I think the focus on STDs and "dangerous consequences", while it might win short-term support, is counterproductive. It's not wrong because your partner can get sick or pregnant, it's wrong because it's a violation of basic autonomy.
* (I don't know why she uses that phrase, when what we're dealing with is apparently criminal law, not civil.)
Megan Hustad at Salon writes about how we over-rely on media in online profiles. To paraphrase the line from High Fidelity, it's what you like, not what you are like. The issue was also visited last month by the New York Times (along with a good discussion at Feministe.
I'm certainly guilty of this. My OKCupid profile is still mostly a list of media, and I'll certainly ogle someone's bookshelves in person - while acknowledging that they're not always representative. (Mine certainly aren't; for a bookworm I don't actually *buy* a lot of books these days. The Books application on my Facebook profile is a much better sample.)
And I believe there *is* something to it - not that tastes have to overlap, but that because media is important to me, if someone appears to particularly avoid reading any SF, for example, that's gonna put a strain on things.
But I think the panic in Hustad's article is a bit overblown:
We're also keeping our distance from a whole array of cultural output because we think it sends the wrong message about who we are and what we want to be.
In Hustad's "pretentious literary circles," perhaps. Personally, if I'm scanning someone's bookshelf and I don't see any sort of "guilty pleasure" reading, I'm going to assume that either (a) it's "fake," assembled to impress guests rather than hold the books they actually read, or (b) they really don't have all that much in common with me.
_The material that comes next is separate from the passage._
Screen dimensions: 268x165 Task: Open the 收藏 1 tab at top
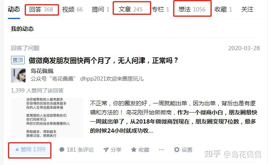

Apparently the secret shame of most bibliophiles in Husted's social circle is self-help; she gives several accounts of people hiding self-help books as if they were porn. I'm not sure if this is because, as Hustad implies, they're shamefully lowbrow, or simply because it's seen as broadcasting one's flaws. (I don't have much in the way of self-help books, but that's less because I don't find the concepts interesting and more because Internet forums scratch that particular itch.)
Of course, I'm not writing articles for trendy Internet magazines, so I don't have too much at stake when it comes to people evaluating my tastes.
EDIT: Apparently Megan Hustad has published a self-help book targeted at the literary set. Color me disappointed that this was never actually acknowledged in the article.